Benchmark output: make 7498.80s user 429.28s system 748% cpu 17:38.51 total

Building a Yocto OS on an aarch64 host

On a positive note, it was comparatively trivial to get Yocto spitting out SDKs for an aarch64 host. The only real adjustment I had to make was within our own software realm which assumed an intel host and an ARM target. It speaks volumes about the thoroughness and competence across the community that everything else largely worked out the box. (We also thankfully don’t use custom allocators like jemalloc and other pieces of code which were/are known to blow up with 16kb page sizes)

Disappointments

  • shitty window management; why does cmd+tabbing between apps take me back to the top level non fullscreen desktop, instead of to the app I just selected. 2 cmd+tab selections to move from fullscreen application A to fullscreen application B

Running iOS applications

When I purchased my first m1 device, I had bought into the idea that I could run iOS applications on my laptop. This appealed as I was expecting to be able to cut out all the fat web runtime crapware people ship out of convenience to themselves and no-one else. There are plenty of apps I would like to run the mobile version of:

  • spotify
  • slack
  • lastpass
  • tidal

there is no real point enumerating these things; this list is not complete. Let me be more direct, I have never searched for an App I wanted in the App Store and found it under iphone/ipad apps. Not a single solitary time. If you google this crus, people step you through grabbing application bundles off your phone and transferring them to your laptop. Hello, what, why the hell are the publishers allowed to dictate this crud. This is a clear case of publisher vs end user, and it appears the publishers have been empowered to be complete asshats on this front. I like Apple as they normally give off the impression of being pro-end user; not so much on this front.

Metal and only metal

This hardware is lovely; I consider it an affront that Metal is the only game in town.
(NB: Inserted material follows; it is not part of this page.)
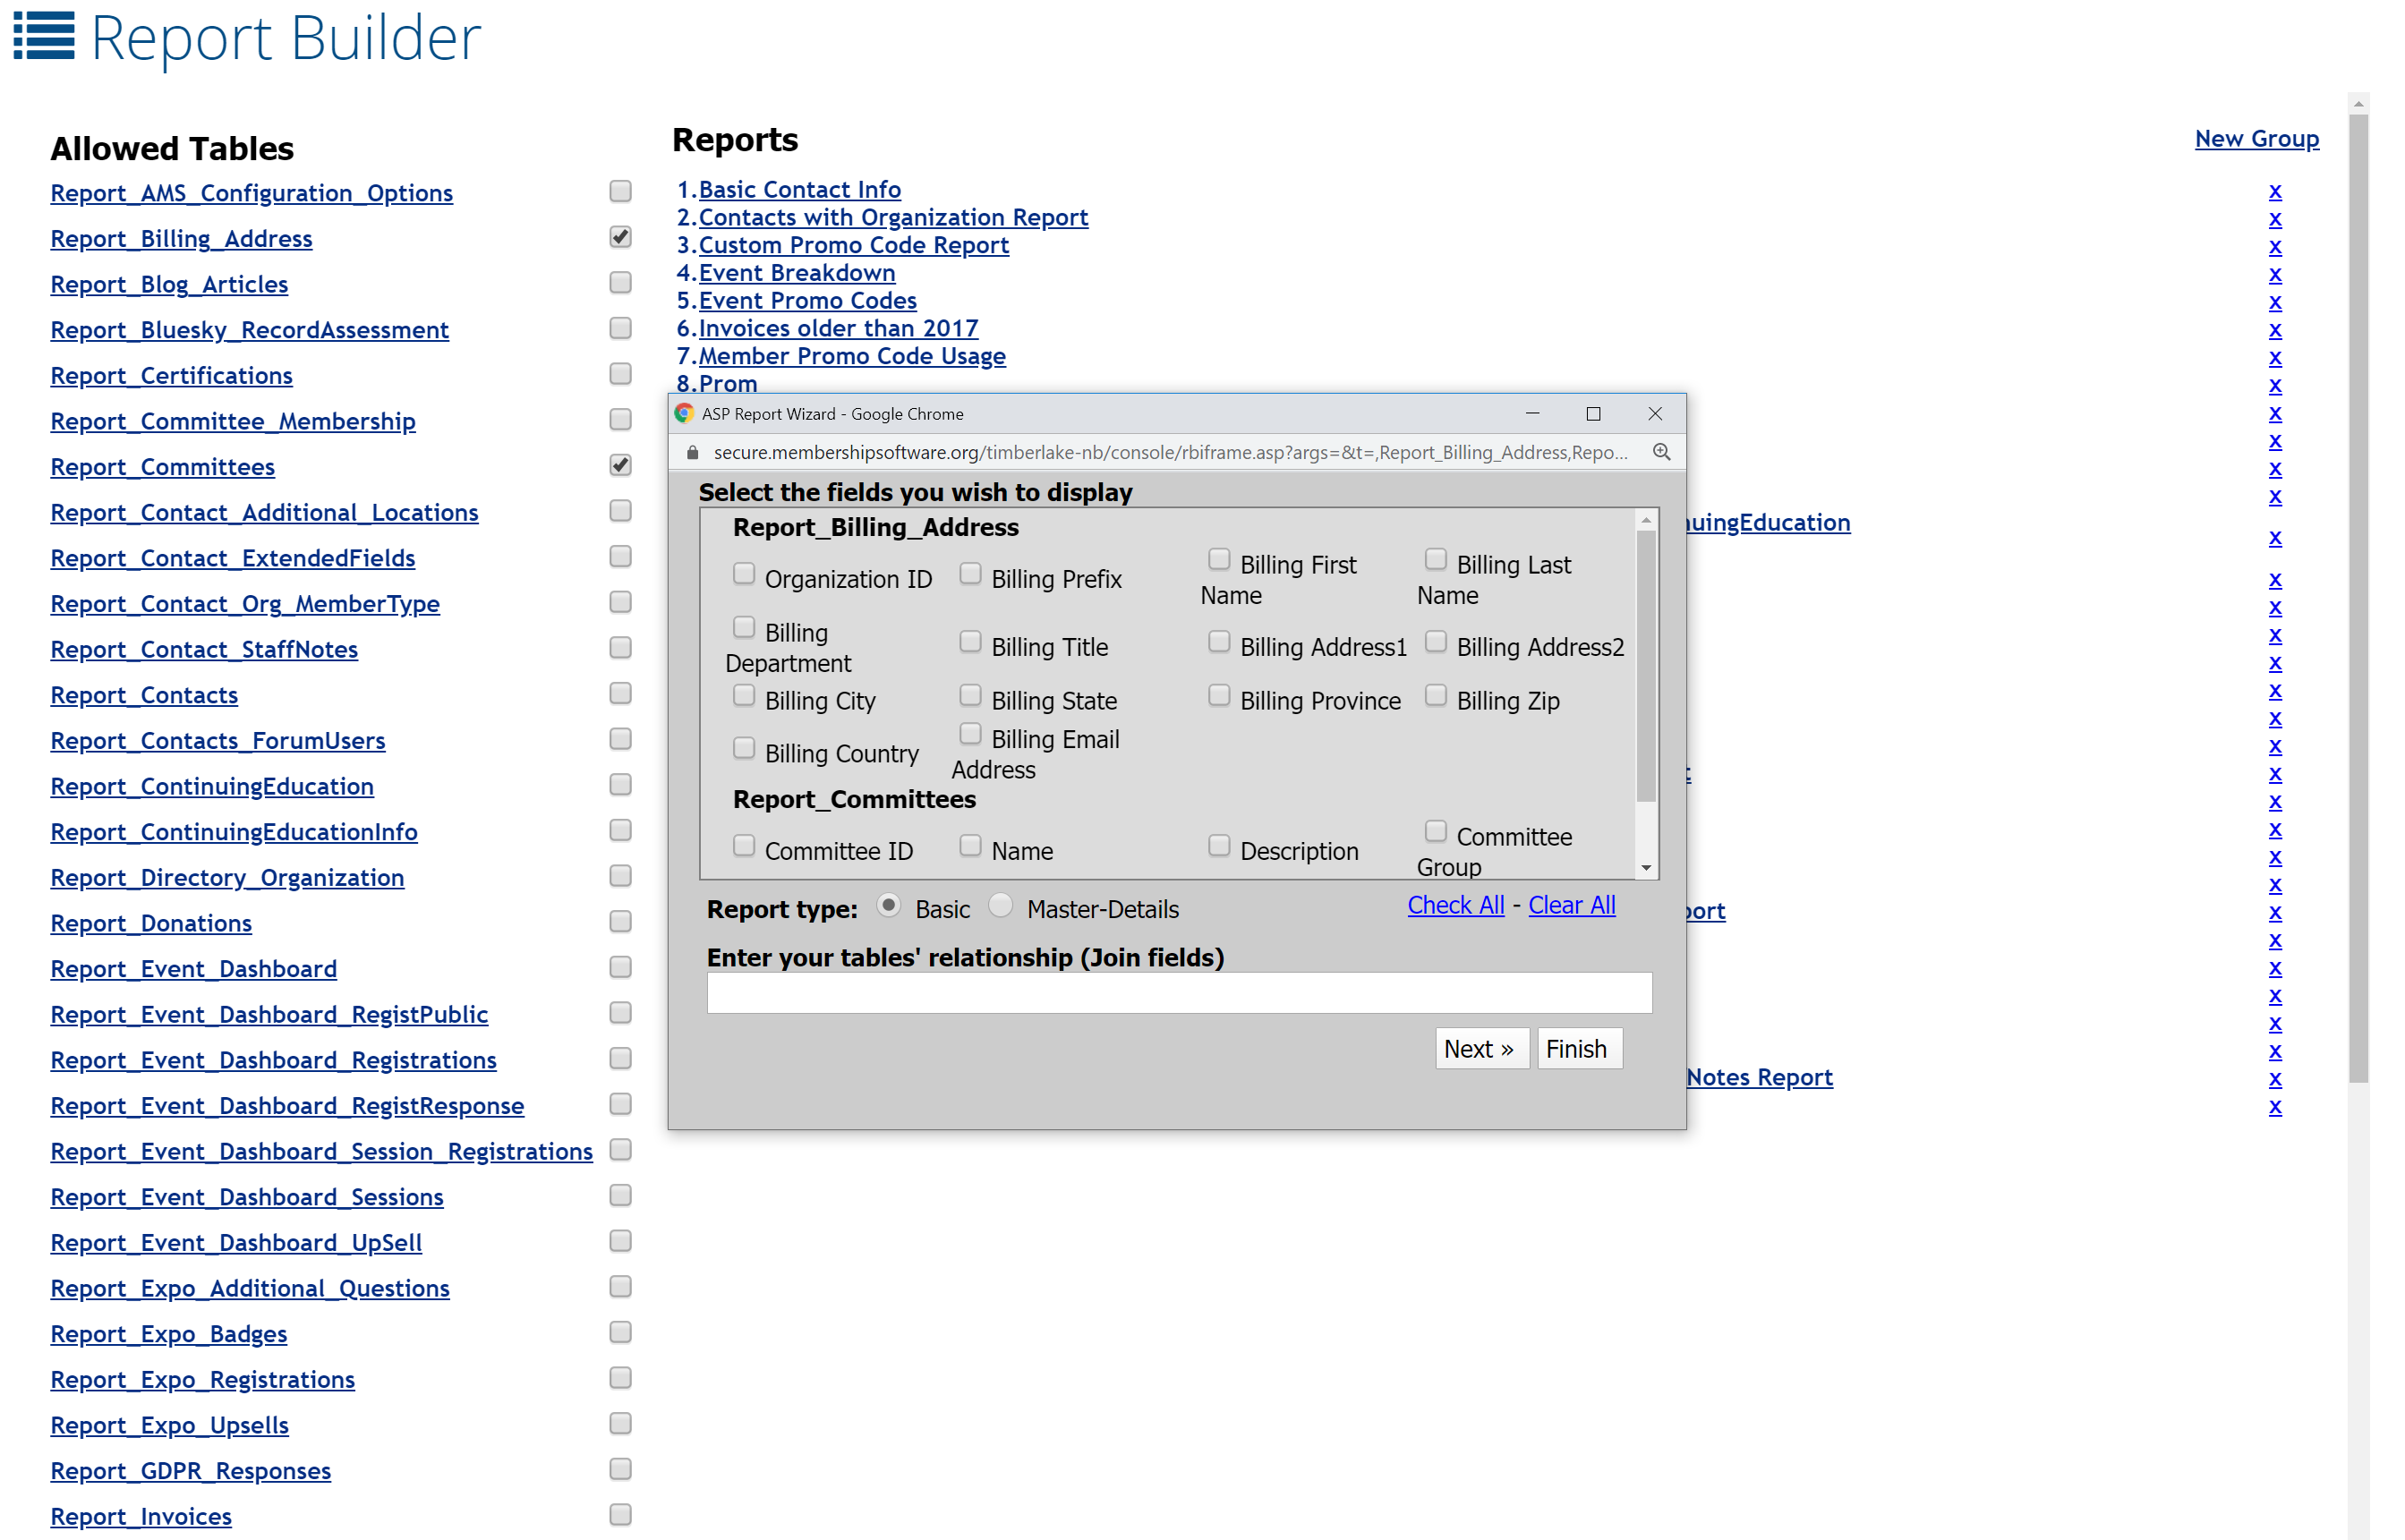
Task: Uncheck the Report_Committees table checkbox
Action: (x=620, y=464)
Ongoing Vulkan and opengl support would not bankrupt Apple and would feel less like vendor lock in.

Emulating AMD64 OSes

This one is probably largely on me, but I just want to make it crystal clear that if you do attempt to run a virtualized AMD64 OS, it will be as slow as mollases. If there is a fast path there, I have not seen it.